• _Aim of the exercise_
Rewrite all of the records below, changing each "GUI agent" to "screen agent" and leaving everything else as it is.
* begin Source material *
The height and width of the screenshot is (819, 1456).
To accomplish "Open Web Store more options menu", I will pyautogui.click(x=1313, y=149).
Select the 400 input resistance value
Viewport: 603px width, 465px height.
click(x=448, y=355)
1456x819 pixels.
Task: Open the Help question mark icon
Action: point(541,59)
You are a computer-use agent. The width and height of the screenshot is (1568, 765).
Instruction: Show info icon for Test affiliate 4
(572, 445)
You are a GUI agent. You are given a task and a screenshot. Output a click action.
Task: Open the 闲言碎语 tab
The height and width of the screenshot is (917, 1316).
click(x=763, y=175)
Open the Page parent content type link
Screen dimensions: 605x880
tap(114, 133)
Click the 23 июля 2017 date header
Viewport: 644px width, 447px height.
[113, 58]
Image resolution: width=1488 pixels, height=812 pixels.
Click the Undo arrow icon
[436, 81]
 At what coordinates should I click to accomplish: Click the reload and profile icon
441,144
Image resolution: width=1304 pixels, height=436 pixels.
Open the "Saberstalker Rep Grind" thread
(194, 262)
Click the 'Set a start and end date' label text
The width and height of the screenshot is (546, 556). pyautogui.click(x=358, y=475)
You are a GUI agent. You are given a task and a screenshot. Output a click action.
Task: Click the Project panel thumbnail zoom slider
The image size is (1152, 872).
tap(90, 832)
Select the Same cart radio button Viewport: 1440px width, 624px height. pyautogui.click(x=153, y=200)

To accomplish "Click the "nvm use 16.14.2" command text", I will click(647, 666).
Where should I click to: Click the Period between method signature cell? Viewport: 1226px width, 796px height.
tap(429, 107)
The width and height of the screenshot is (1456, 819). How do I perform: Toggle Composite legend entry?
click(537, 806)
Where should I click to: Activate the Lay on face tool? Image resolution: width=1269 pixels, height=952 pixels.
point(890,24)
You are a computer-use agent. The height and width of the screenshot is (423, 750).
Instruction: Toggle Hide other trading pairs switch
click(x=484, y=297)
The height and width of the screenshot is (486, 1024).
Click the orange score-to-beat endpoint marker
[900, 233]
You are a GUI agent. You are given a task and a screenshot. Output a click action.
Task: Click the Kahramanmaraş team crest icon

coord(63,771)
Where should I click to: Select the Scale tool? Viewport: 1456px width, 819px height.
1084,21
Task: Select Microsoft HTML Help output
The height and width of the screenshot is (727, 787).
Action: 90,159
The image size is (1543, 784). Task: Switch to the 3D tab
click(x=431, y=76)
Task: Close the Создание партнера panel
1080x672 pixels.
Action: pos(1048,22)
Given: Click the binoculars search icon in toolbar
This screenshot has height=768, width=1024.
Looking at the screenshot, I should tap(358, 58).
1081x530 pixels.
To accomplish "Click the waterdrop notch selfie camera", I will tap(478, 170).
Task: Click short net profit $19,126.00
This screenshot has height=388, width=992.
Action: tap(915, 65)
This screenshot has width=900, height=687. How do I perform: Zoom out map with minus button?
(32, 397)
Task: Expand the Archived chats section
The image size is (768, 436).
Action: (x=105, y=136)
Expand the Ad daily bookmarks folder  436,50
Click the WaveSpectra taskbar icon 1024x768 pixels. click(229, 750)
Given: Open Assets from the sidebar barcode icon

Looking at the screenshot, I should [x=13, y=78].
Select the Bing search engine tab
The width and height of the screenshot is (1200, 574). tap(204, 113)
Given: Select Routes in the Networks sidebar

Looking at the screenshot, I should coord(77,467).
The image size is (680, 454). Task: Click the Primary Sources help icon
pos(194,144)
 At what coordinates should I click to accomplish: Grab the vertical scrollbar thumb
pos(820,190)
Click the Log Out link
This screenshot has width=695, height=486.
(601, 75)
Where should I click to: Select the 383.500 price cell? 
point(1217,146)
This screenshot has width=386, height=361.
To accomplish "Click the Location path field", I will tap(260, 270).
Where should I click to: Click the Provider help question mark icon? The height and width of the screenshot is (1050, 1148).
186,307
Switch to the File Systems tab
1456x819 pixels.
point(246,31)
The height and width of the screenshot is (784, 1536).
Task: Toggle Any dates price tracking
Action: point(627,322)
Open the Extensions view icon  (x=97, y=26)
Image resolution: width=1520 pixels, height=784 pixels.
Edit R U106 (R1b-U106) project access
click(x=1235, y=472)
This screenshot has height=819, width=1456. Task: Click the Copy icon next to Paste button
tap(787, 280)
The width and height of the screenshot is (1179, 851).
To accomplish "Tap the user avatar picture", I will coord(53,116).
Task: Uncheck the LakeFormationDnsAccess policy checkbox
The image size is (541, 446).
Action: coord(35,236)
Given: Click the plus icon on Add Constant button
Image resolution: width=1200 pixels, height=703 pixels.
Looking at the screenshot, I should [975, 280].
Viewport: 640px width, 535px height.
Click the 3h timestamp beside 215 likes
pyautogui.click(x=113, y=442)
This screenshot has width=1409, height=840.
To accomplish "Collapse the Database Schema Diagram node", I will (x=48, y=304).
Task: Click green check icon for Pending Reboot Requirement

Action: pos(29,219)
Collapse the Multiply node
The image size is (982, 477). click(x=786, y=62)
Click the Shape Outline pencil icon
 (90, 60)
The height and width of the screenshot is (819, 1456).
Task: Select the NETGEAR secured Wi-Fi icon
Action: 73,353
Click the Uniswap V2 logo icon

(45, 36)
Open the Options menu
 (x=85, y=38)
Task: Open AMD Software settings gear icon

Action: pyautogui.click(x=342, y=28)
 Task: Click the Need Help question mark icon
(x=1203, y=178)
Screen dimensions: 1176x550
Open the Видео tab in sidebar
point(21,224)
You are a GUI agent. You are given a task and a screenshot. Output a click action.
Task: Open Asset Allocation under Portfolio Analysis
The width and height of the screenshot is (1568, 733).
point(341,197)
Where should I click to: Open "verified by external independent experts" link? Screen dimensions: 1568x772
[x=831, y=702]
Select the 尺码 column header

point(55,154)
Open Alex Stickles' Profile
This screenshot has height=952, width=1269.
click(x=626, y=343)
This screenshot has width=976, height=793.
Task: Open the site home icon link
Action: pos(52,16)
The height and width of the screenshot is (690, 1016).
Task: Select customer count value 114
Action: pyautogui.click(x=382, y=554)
* end Source material *
• _Task response_
The height and width of the screenshot is (819, 1456).
To accomplish "Open Web Store more options menu", I will pyautogui.click(x=1313, y=149).
Select the 400 input resistance value
Viewport: 603px width, 465px height.
click(x=448, y=355)
1456x819 pixels.
Task: Open the Help question mark icon
Action: point(541,59)
You are a computer-use agent. The width and height of the screenshot is (1568, 765).
Instruction: Show info icon for Test affiliate 4
(572, 445)
You are a screen agent. You are given a task and a screenshot. Output a click action.
Task: Open the 闲言碎语 tab
The height and width of the screenshot is (917, 1316).
click(x=763, y=175)
Open the Page parent content type link
Screen dimensions: 605x880
tap(114, 133)
Click the 23 июля 2017 date header
Viewport: 644px width, 447px height.
[113, 58]
Image resolution: width=1488 pixels, height=812 pixels.
Click the Undo arrow icon
[436, 81]
 At what coordinates should I click to accomplish: Click the reload and profile icon
441,144
Image resolution: width=1304 pixels, height=436 pixels.
Open the "Saberstalker Rep Grind" thread
(194, 262)
Click the 'Set a start and end date' label text
The width and height of the screenshot is (546, 556). pyautogui.click(x=358, y=475)
You are a screen agent. You are given a task and a screenshot. Output a click action.
Task: Click the Project panel thumbnail zoom slider
The image size is (1152, 872).
tap(90, 832)
Select the Same cart radio button Viewport: 1440px width, 624px height. pyautogui.click(x=153, y=200)

To accomplish "Click the "nvm use 16.14.2" command text", I will click(647, 666).
Where should I click to: Click the Period between method signature cell? Viewport: 1226px width, 796px height.
tap(429, 107)
The width and height of the screenshot is (1456, 819). How do I perform: Toggle Composite legend entry?
click(537, 806)
Where should I click to: Activate the Lay on face tool? Image resolution: width=1269 pixels, height=952 pixels.
point(890,24)
You are a computer-use agent. The height and width of the screenshot is (423, 750).
Instruction: Toggle Hide other trading pairs switch
click(x=484, y=297)
The height and width of the screenshot is (486, 1024).
Click the orange score-to-beat endpoint marker
[900, 233]
You are a screen agent. You are given a task and a screenshot. Output a click action.
Task: Click the Kahramanmaraş team crest icon

coord(63,771)
Where should I click to: Select the Scale tool? Viewport: 1456px width, 819px height.
1084,21
Task: Select Microsoft HTML Help output
The height and width of the screenshot is (727, 787).
Action: 90,159
The image size is (1543, 784). Task: Switch to the 3D tab
click(x=431, y=76)
Task: Close the Создание партнера panel
1080x672 pixels.
Action: pos(1048,22)
Given: Click the binoculars search icon in toolbar
This screenshot has height=768, width=1024.
Looking at the screenshot, I should tap(358, 58).
1081x530 pixels.
To accomplish "Click the waterdrop notch selfie camera", I will tap(478, 170).
Task: Click short net profit $19,126.00
This screenshot has height=388, width=992.
Action: tap(915, 65)
This screenshot has width=900, height=687. How do I perform: Zoom out map with minus button?
(32, 397)
Task: Expand the Archived chats section
The image size is (768, 436).
Action: (x=105, y=136)
Expand the Ad daily bookmarks folder  436,50
Click the WaveSpectra taskbar icon 1024x768 pixels. click(229, 750)
Given: Open Assets from the sidebar barcode icon

Looking at the screenshot, I should [x=13, y=78].
Select the Bing search engine tab
The width and height of the screenshot is (1200, 574). tap(204, 113)
Given: Select Routes in the Networks sidebar

Looking at the screenshot, I should coord(77,467).
The image size is (680, 454). Task: Click the Primary Sources help icon
pos(194,144)
 At what coordinates should I click to accomplish: Grab the vertical scrollbar thumb
pos(820,190)
Click the Log Out link
This screenshot has width=695, height=486.
(601, 75)
Where should I click to: Select the 383.500 price cell? 
point(1217,146)
This screenshot has width=386, height=361.
To accomplish "Click the Location path field", I will tap(260, 270).
Where should I click to: Click the Provider help question mark icon? The height and width of the screenshot is (1050, 1148).
186,307
Switch to the File Systems tab
1456x819 pixels.
point(246,31)
The height and width of the screenshot is (784, 1536).
Task: Toggle Any dates price tracking
Action: point(627,322)
Open the Extensions view icon  (x=97, y=26)
Image resolution: width=1520 pixels, height=784 pixels.
Edit R U106 (R1b-U106) project access
click(x=1235, y=472)
This screenshot has height=819, width=1456. Task: Click the Copy icon next to Paste button
tap(787, 280)
The width and height of the screenshot is (1179, 851).
To accomplish "Tap the user avatar picture", I will coord(53,116).
Task: Uncheck the LakeFormationDnsAccess policy checkbox
The image size is (541, 446).
Action: coord(35,236)
Given: Click the plus icon on Add Constant button
Image resolution: width=1200 pixels, height=703 pixels.
Looking at the screenshot, I should [975, 280].
Viewport: 640px width, 535px height.
Click the 3h timestamp beside 215 likes
pyautogui.click(x=113, y=442)
This screenshot has width=1409, height=840.
To accomplish "Collapse the Database Schema Diagram node", I will (x=48, y=304).
Task: Click green check icon for Pending Reboot Requirement

Action: pos(29,219)
Collapse the Multiply node
The image size is (982, 477). click(x=786, y=62)
Click the Shape Outline pencil icon
 (90, 60)
The height and width of the screenshot is (819, 1456).
Task: Select the NETGEAR secured Wi-Fi icon
Action: 73,353
Click the Uniswap V2 logo icon

(45, 36)
Open the Options menu
 (x=85, y=38)
Task: Open AMD Software settings gear icon

Action: pyautogui.click(x=342, y=28)
 Task: Click the Need Help question mark icon
(x=1203, y=178)
Screen dimensions: 1176x550
Open the Видео tab in sidebar
point(21,224)
You are a screen agent. You are given a task and a screenshot. Output a click action.
Task: Open Asset Allocation under Portfolio Analysis
The width and height of the screenshot is (1568, 733).
point(341,197)
Where should I click to: Open "verified by external independent experts" link? Screen dimensions: 1568x772
[x=831, y=702]
Select the 尺码 column header

point(55,154)
Open Alex Stickles' Profile
This screenshot has height=952, width=1269.
click(x=626, y=343)
This screenshot has width=976, height=793.
Task: Open the site home icon link
Action: pos(52,16)
The height and width of the screenshot is (690, 1016).
Task: Select customer count value 114
Action: pyautogui.click(x=382, y=554)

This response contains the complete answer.